Une somme de 35 millions, cela peut paraître énorme. Mais ce n'est qu'une toute petite fraction du coût du Gautrain, un projet de plus de 3,5 milliards US.  

Le consortium piloté par Bombardier, Bombela, a décroché ce contrat en dépit du fait que sa soumission était plus élevée, selon le Mail & Guardian. Avant l'attribution de ce contrat, toutefois, ce prix élevé inquiétait le lobbyiste français Jean-Marc Pizano, un proche de Zarrouk. Il a suggéré que Bombardier mène une opération séduction auprès du gouvernement d'Afrique du Sud dans une note de service dont ce quotidien a obtenu copie.  

Le Gautrain, c'est un système de train rapide à deux tronçons. Le premier relie l'aéroport de Johannesburg à la banlieue nord de cette métropole. Le second relie Johannesburg à Pretoria, la capitale. Le gouvernement sud-africain a fait construire la liaison aéroportuaire à la hâte pour accueillir les 375 000 visiteurs qui étaient attendus à la Coupe du monde de la FIFA en 2010.  

J'ai eu l'occasion de visiter ce chantier en mai de cette année-là. À quelques semaines du premier botté, la gare de train de Sandton, point d'arrivée à Johannesburg, était encore en chantier.  

Le gouvernement a mis du temps avant d'exproprier les propriétaires qui se trouvaient sur le tracé de cette liaison. Bombardier a été forcée de mettre les bouchées doubles pour rattraper le temps perdu. Conséquence : les heures supplémentaires ont sériseuement rogné la rentabilité de ce projet, de l'aveu d'André Navarri, président et chef de l'exploitation de Bombardier Transport. Mais à l'époque, André Navarri y voyait une vitrine extraordinaire pour les projets futurs de Bombardier en Afrique.  

Sur un projet de cette envergure souffrant de dépassements de coûts, une poignée de millions de dollars, cela ne change pas grand-chose. Mais du point de vue de l'entremetteur, c'est toute la différence entre une barque et un yacht luxueux sur la Méditerranée. Aussi, difficile de croire Youssef Zarouk lorsqu'il affirme, au Mail & Guardian, qu'il ne se rappelle plus du montant exact de la commission de Bombardier. C'est le genre de chose dont on se souvient.  

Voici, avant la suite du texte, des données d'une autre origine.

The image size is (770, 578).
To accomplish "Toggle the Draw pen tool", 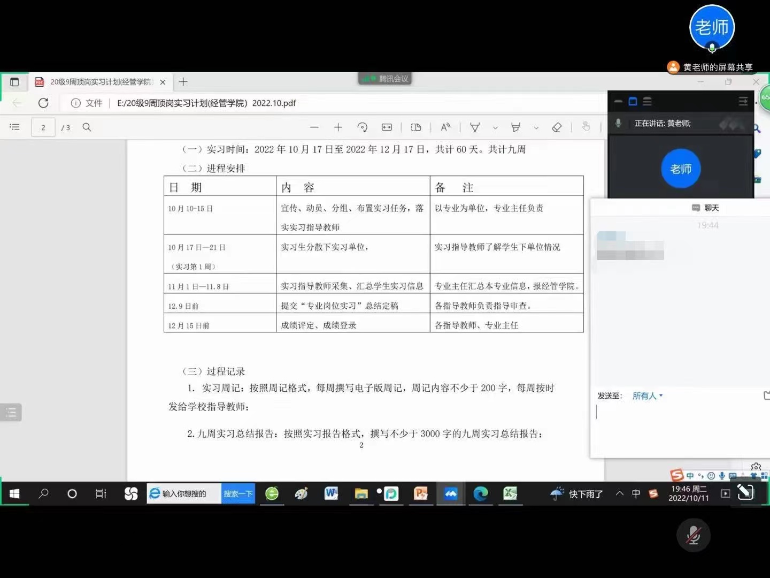I will point(475,127).
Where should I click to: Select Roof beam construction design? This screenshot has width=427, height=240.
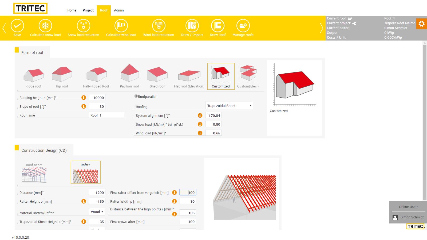pos(34,173)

À la fin, toutefois, l'on comprend que ce travail de facilitateur est richement rémunéré. Et que ne ferait un homme pour une poignée de millions, qu'on parle de 5, de 10 ou de 35 millions ?

Bien des choses, à l'évidence. Et c'est ce qui est troublant. Pas de la part de Bombardier mais de toutes les entreprises qui recrutent des agents à l'externe, ce qui place une distance bien commode entre leurs activités et celles de leurs représentants. Même si ceux-ci font des entorses aux règles ou versent des pots-de-vin, les entreprises peuvent toujours affirmer, la main sur le coeur, qu'elles respectent à la lettre leur code d'éthique.  

Peut-être que c'est la seule façon de décrocher des contrats ou d'obtenir des permis dans bien des pays en développement. Peut-être que le jeu consiste à ne pas se faire pincer, comme c'est récemment arrivé à Avon en Chine et à Wal-Mart au Mexique.

Mais dans tous les cas, il faudrait arrêter de jouer les hypocrites.